The steps outlined above will allow us to categorize data comprised of sets. We can also find the category of best fit for a new input set by testing the intersection count between that input set and each of the anchor sets generated by the categorization algorithm, and then selecting the category corresponding to the anchor set with which the input set had the greatest intersection count. As a practical matter, this would allow us to make predictions given a discrete set that we know to be part of a larger dataset that we’ve already categorized.

Returning to the example above, if we’ve categorized a dataset of prior consumer purchases, and a new set of purchases by a particular consumer fits best in category $A$, then it’s reasonable to conclude that the consumer in question might also, at some future time, consider purchasing the items contained within the other sets in category $A$.

But we can do better, by using the same technique that I used for the Euclidean algorithm, which is to repeatedly reapply the categorization algorithm to each of the categories generated by the first application, which will generate subcategories for each category. We keep doing this until the categorization algorithm no longer finds any further opportunities for subdivision. This process will generate a tree of subcategories, where the depth represents the number of times the categorization algorithm was applied.

We can then attempt to place a new input set into the tree, and the advantage of this approach is that the subcategories are by definition smaller than the categories within the top level categorization, which will allow us to search through a larger number of smaller categories for a match, thereby generating more accurate predictions. Because a match is determined by the intersection count, and the intersection operator is vectorized, this can be done quickly in at most $O(M)$ calculations, where $M$ is the number of categories in the tree, which is generally a low multiple of $N$, the number of items in the dataset.

Note that this method is distinguishable from testing whether the presence of one item in an input set implies that another item is likely to be in the input set (perhaps as a piece of missing information). So for example, if a consumer purchases kale, then perhaps it is the case, that as a general matter, that consumer will also probably purchase quinoa. We could look for correlations like this in a dataset of sets using vectorized processes. Specifically, recall that in this case, each row corresponds to a consumer, and each column corresponds to an item. Each row will contain a sequence of  0/1’s that will indicate what items were purchased by each consumer. We can then find, for example, all the rows where column 1 contains a 1, which corresponds to the set of consumers that purchased item 1. We can easily take the sum over any other column we’d like from that subset of rows, which will tell us how many times a consumer that bought item one also bought some other item. This will allow us to produce a vectorized measure of correlation between items in the dataset.

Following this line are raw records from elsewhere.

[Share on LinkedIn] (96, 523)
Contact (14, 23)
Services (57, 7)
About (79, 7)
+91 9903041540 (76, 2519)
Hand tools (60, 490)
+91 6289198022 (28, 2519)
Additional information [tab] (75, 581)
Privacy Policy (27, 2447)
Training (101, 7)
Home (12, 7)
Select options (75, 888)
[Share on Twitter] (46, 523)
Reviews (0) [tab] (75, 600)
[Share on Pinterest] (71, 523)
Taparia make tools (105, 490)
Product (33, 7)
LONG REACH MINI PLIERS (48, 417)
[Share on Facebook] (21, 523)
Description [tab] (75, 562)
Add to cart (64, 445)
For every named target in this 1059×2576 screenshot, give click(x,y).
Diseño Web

But that’s not what this prediction algorithm does.

Instead, this prediction algorithm takes a set of consumer purchases, and says, as a general matter, to what category does this consumer belong based upon the entirety of the consumer’s purchases. This will allow us to generate an entire set of predictions, as opposed to testing whether one particular item implies that some other item is likely.

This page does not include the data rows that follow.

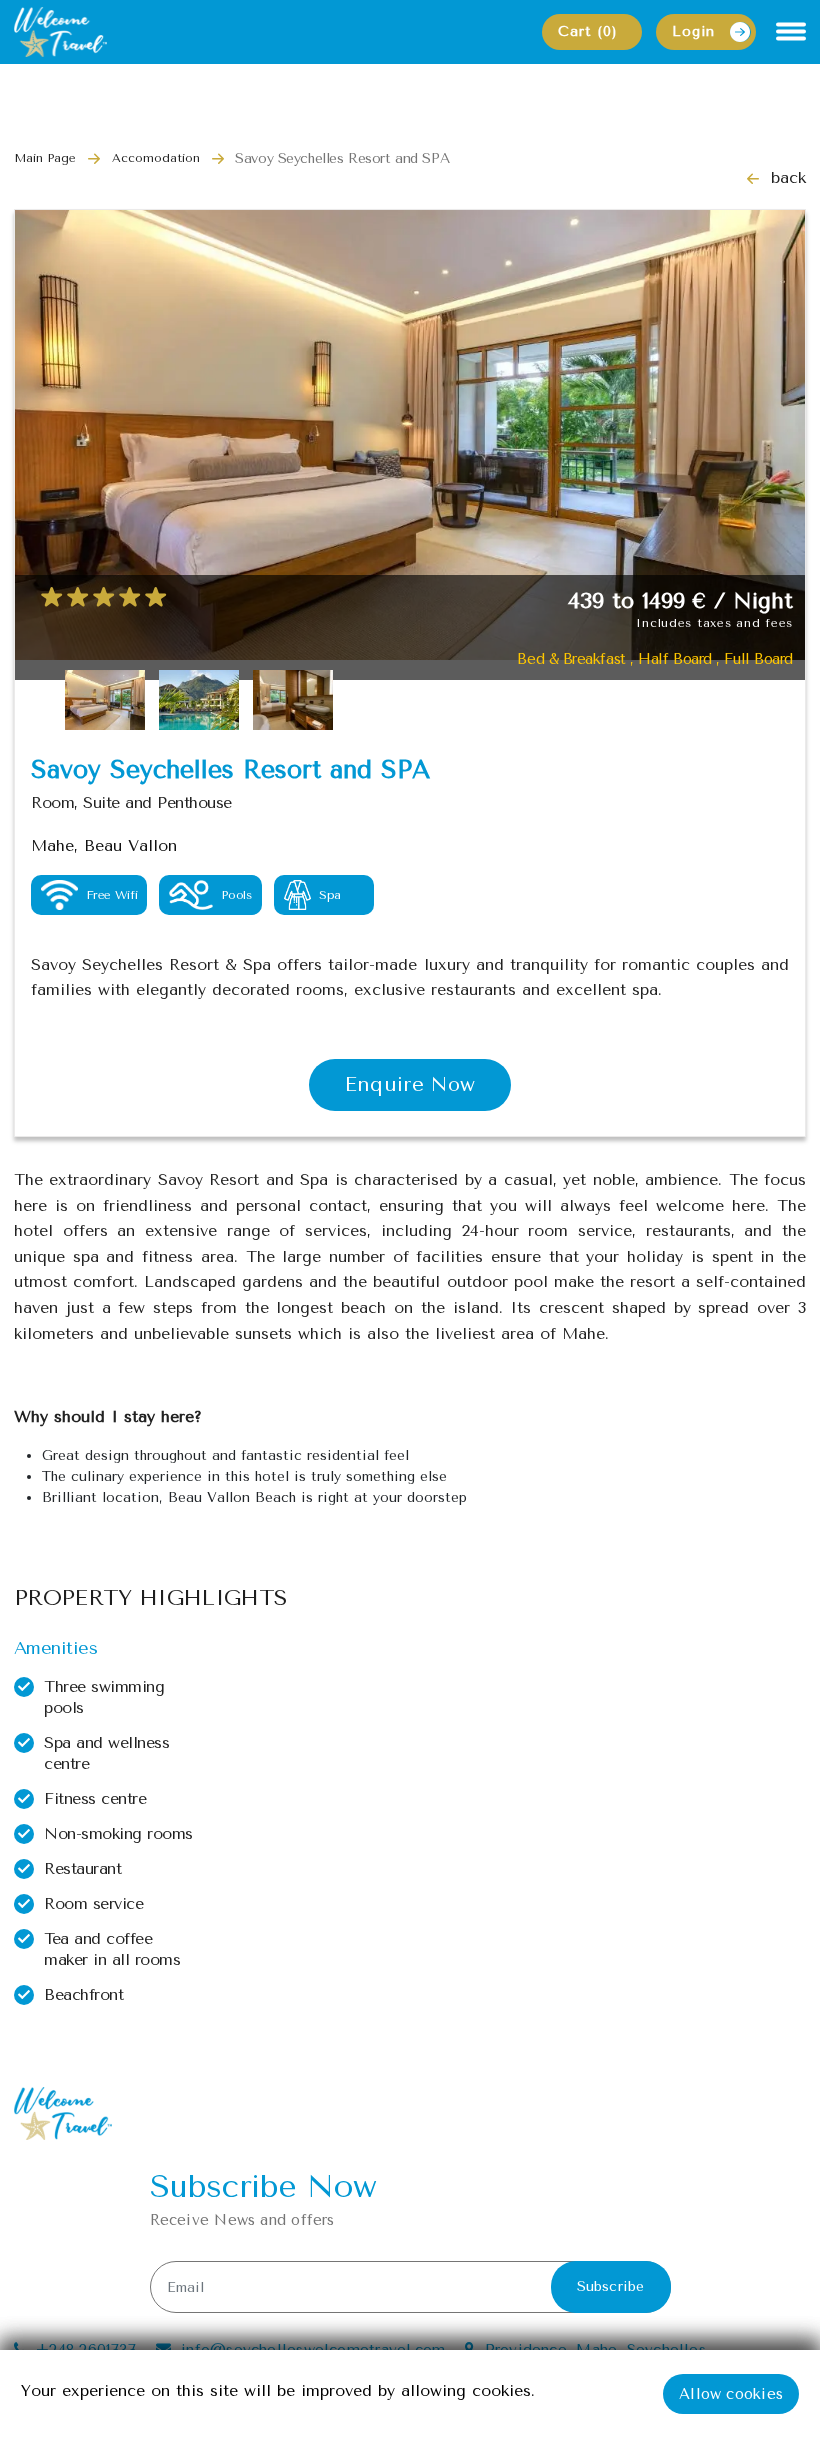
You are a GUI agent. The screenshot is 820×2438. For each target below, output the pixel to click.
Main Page (45, 158)
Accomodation (156, 158)
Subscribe (611, 2286)
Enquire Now (410, 1084)
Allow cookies (731, 2394)
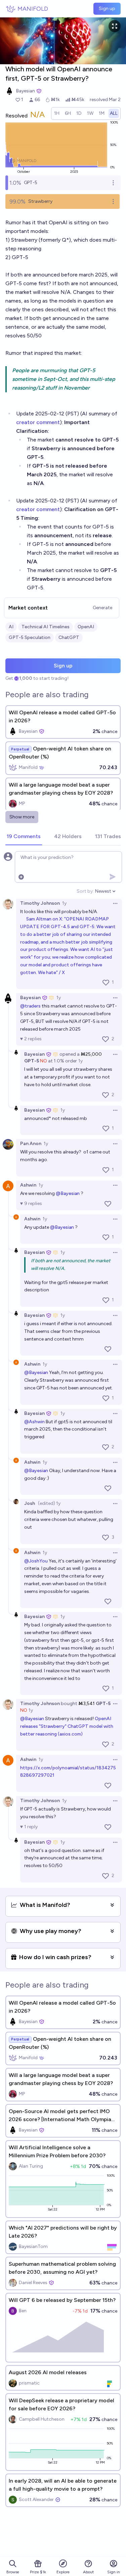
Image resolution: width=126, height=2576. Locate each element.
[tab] (23, 836)
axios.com (70, 1734)
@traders (30, 1006)
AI (11, 627)
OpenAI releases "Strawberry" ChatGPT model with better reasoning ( (67, 1726)
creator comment (38, 422)
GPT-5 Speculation (29, 637)
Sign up (107, 8)
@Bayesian (68, 1193)
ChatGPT (68, 637)
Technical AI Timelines (46, 627)
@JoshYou (36, 1561)
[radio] (57, 113)
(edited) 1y (49, 1503)
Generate (102, 608)
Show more (21, 817)
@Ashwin (34, 1422)
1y (64, 903)
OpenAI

Specifically, if an input set maps to a particular category, then all of the items in that category are reasonable predictions for the input set, and we can of course sort them by frequency of occurrence, and as a general matter, use and present these predictions in a manner that is best suited for the particular application at hand. So, for example, if we know that a particular consumer likes a particular set of musical groups, then we can generate a set of suggestions based upon the entirety of the consumer’s preferences.

We could conceivably take into account the complete profile of a consumer, across food, music, zip code, credit range, political party, etc., and then categorize consumers based upon the entirety of the data that is available about them. We then can form expectation values for any missing information based upon the statistics of the category to which the consumer is mapped by the prediction function.